Begin RECORDED INFORMATION

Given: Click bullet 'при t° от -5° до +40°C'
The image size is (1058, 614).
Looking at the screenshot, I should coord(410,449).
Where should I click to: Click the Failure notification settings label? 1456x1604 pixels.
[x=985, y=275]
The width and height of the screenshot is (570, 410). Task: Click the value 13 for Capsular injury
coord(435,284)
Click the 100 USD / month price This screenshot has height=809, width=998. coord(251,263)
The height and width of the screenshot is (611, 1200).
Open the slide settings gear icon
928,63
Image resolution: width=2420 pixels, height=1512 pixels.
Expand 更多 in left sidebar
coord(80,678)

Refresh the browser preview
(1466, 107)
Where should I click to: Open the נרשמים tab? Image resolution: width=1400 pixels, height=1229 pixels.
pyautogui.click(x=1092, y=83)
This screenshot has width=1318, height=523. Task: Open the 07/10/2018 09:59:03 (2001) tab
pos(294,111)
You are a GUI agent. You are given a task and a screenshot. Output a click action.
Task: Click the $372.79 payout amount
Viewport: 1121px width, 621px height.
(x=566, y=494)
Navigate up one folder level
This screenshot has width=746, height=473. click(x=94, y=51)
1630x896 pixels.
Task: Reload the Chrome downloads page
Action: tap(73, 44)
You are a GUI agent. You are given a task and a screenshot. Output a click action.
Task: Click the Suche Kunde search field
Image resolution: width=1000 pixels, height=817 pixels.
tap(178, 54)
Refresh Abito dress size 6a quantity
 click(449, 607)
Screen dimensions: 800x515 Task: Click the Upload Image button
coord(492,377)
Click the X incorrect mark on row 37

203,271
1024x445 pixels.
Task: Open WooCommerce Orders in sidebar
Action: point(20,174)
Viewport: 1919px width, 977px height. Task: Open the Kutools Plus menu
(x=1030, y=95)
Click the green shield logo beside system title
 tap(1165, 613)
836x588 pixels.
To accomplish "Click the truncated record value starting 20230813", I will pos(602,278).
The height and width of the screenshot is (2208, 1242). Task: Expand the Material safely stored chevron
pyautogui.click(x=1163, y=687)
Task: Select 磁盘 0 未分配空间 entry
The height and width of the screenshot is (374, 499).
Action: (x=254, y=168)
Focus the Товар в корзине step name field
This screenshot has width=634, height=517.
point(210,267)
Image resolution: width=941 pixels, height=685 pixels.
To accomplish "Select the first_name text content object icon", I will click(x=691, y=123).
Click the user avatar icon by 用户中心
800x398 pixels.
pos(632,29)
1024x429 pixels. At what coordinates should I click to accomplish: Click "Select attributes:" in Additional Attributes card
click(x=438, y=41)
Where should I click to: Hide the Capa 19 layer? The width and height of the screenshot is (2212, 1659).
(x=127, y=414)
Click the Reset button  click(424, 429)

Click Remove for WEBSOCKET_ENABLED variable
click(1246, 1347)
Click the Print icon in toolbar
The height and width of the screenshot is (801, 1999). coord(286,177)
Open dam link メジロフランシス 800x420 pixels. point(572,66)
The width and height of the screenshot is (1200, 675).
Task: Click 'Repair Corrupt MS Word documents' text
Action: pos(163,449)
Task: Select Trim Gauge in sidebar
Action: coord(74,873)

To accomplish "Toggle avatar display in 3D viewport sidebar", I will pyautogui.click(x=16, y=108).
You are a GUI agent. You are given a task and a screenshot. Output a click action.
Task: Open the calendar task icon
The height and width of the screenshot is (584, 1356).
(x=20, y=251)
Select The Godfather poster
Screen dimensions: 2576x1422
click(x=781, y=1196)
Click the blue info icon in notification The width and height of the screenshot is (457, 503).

End RECORDED INFORMATION

TASK TO COMPLETE:
Filter the data above down to the lines that contain the string "Expand", copying each such line in full.

FULL OUTPUT:
Expand 更多 in left sidebar
The height and width of the screenshot is (2208, 1242). Task: Expand the Material safely stored chevron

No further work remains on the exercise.